> _MATERIAL PROVIDED_
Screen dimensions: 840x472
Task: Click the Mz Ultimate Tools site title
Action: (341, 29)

...

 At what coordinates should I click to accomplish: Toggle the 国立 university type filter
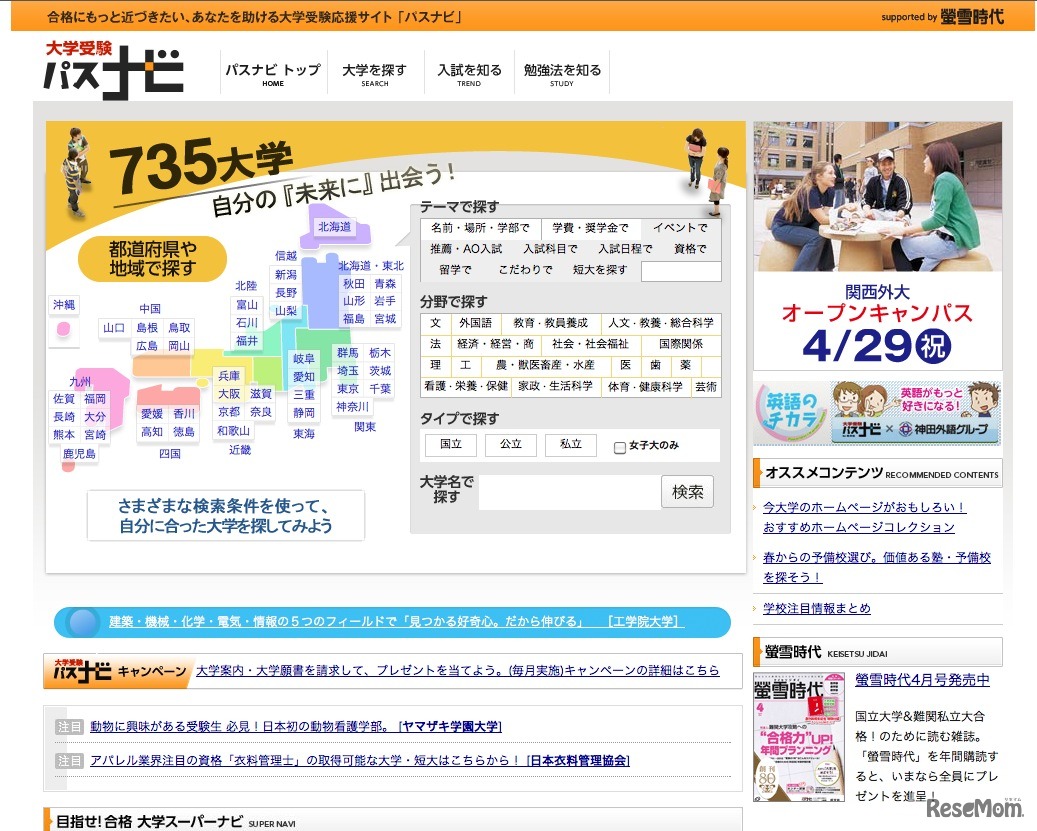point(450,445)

...

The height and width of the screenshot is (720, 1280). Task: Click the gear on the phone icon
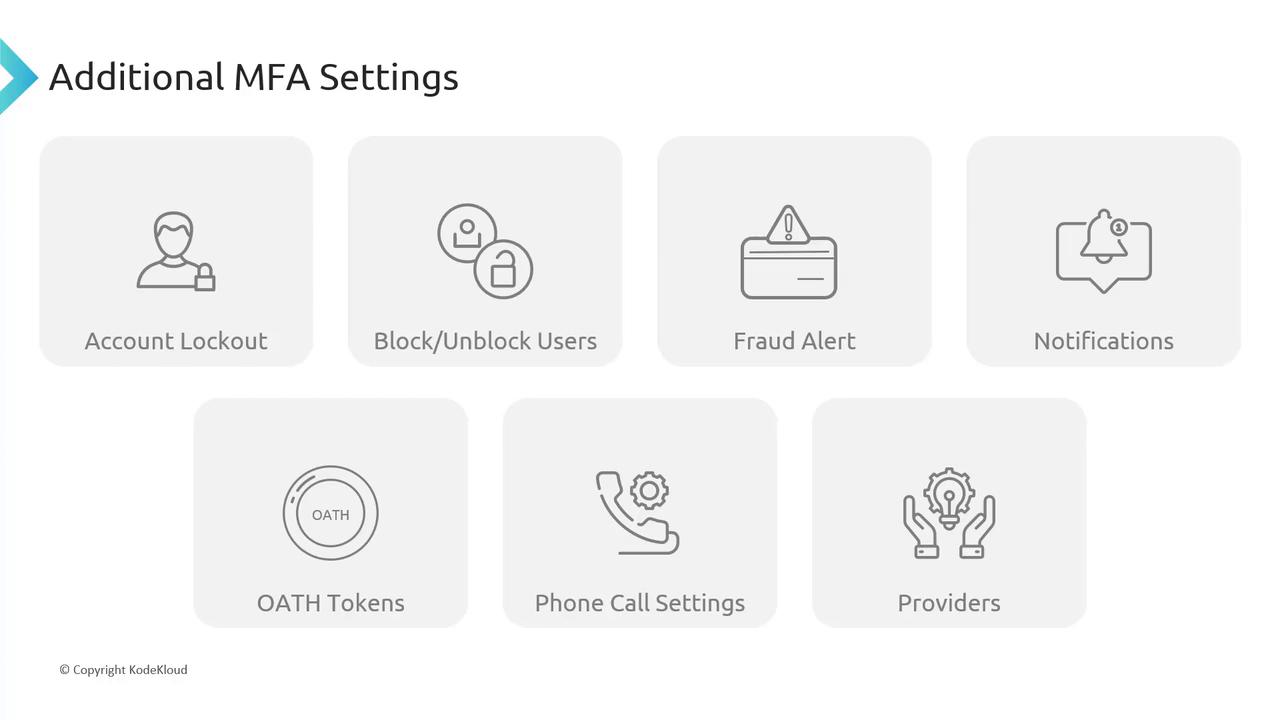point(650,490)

> _TASK TO CARRY OUT_
Take every line of the data from the line containing "Screen dimensions: 840x472" down to the line containing "Action: (341, 29)" and rename "site title" to "page heading". Return only those lines, with nothing else changed.

> _SOLUTION FOR THIS TASK_
Screen dimensions: 840x472
Task: Click the Mz Ultimate Tools page heading
Action: (341, 29)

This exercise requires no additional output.